• _TASK PROMPT_
Exact copy, no pictures: reproduce the lines from the one that holds "You are a computer-use" through the end of the entries.

(Stored items from a collection)
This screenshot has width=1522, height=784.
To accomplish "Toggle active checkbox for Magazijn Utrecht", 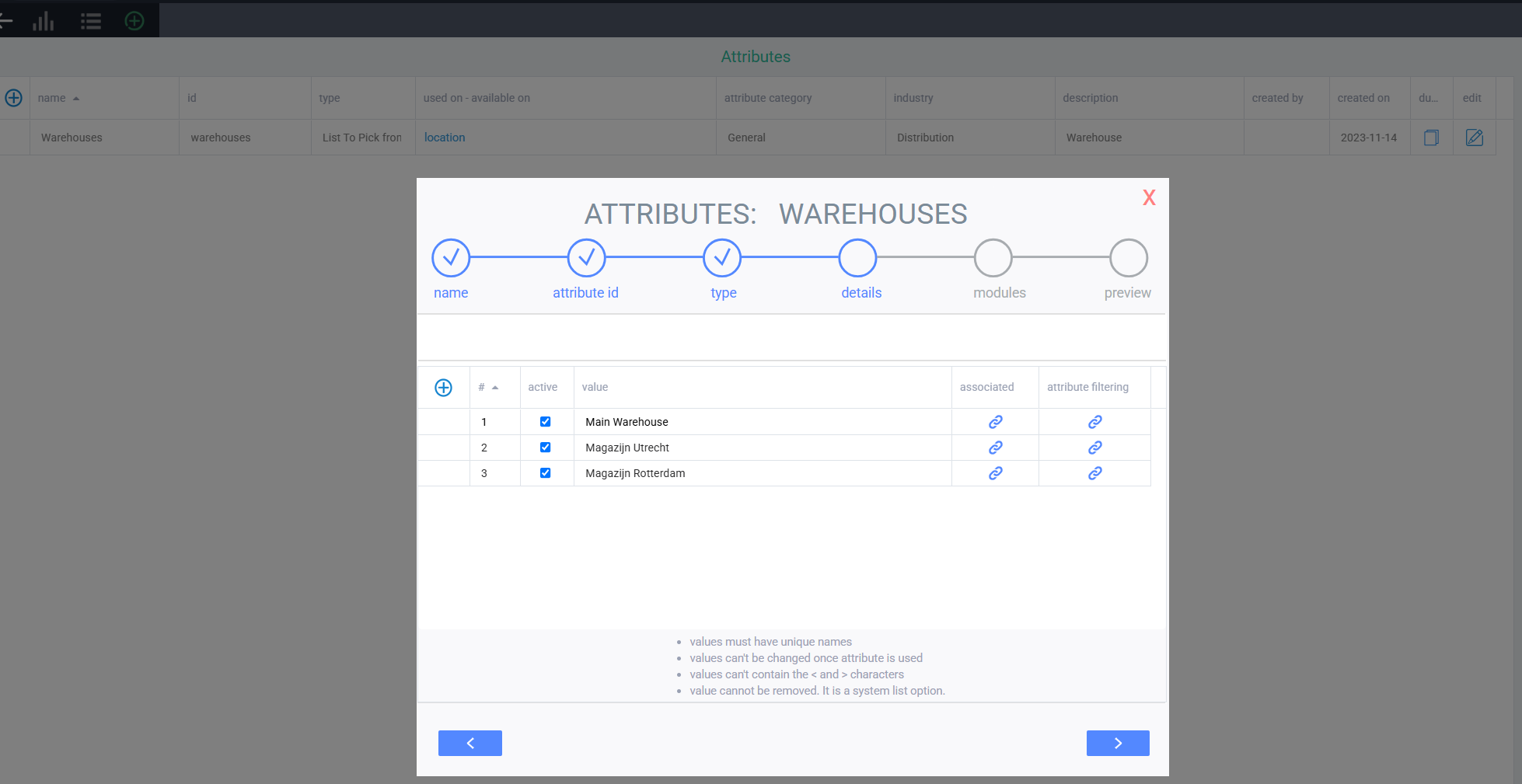I will 545,448.
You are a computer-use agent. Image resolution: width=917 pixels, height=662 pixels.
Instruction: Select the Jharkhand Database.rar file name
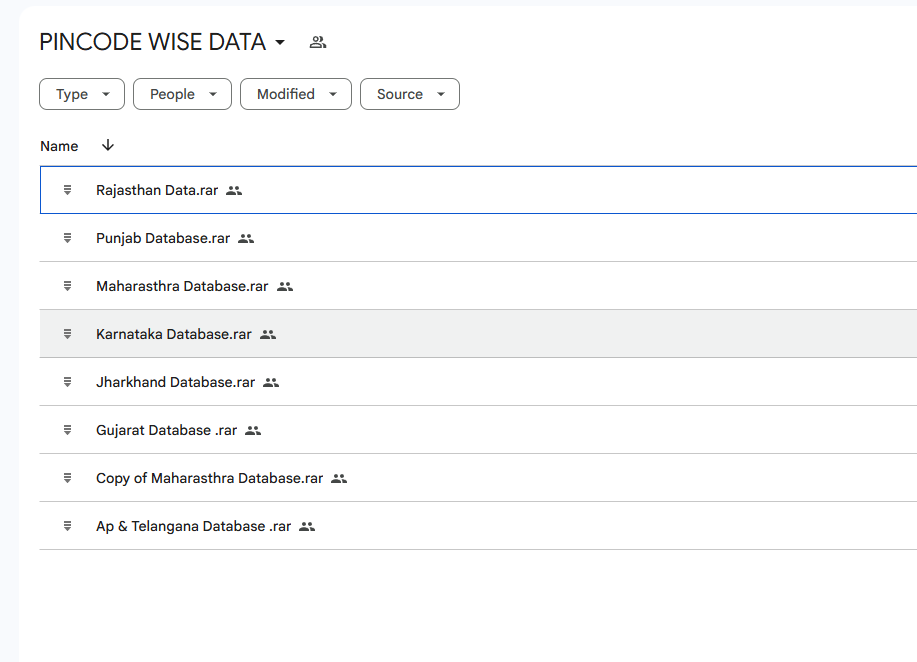(175, 382)
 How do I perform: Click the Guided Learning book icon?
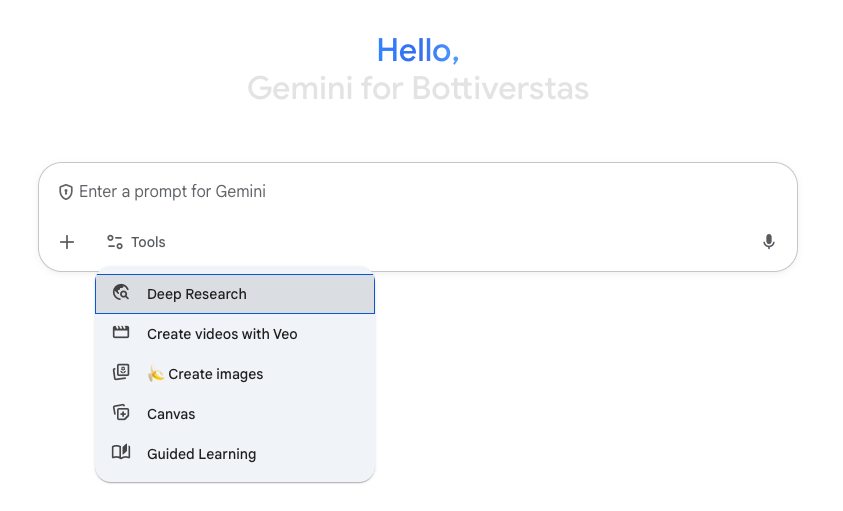[x=121, y=453]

• _OUTPUT FOR THIS EXERCISE_
You are a computer-use agent. Image resolution: width=917 pixels, height=662 pixels.
Instruction: Select the Jharkhand Database.rar file name
(175, 382)
 How do I perform: Click the Guided Learning book icon?
[x=121, y=453]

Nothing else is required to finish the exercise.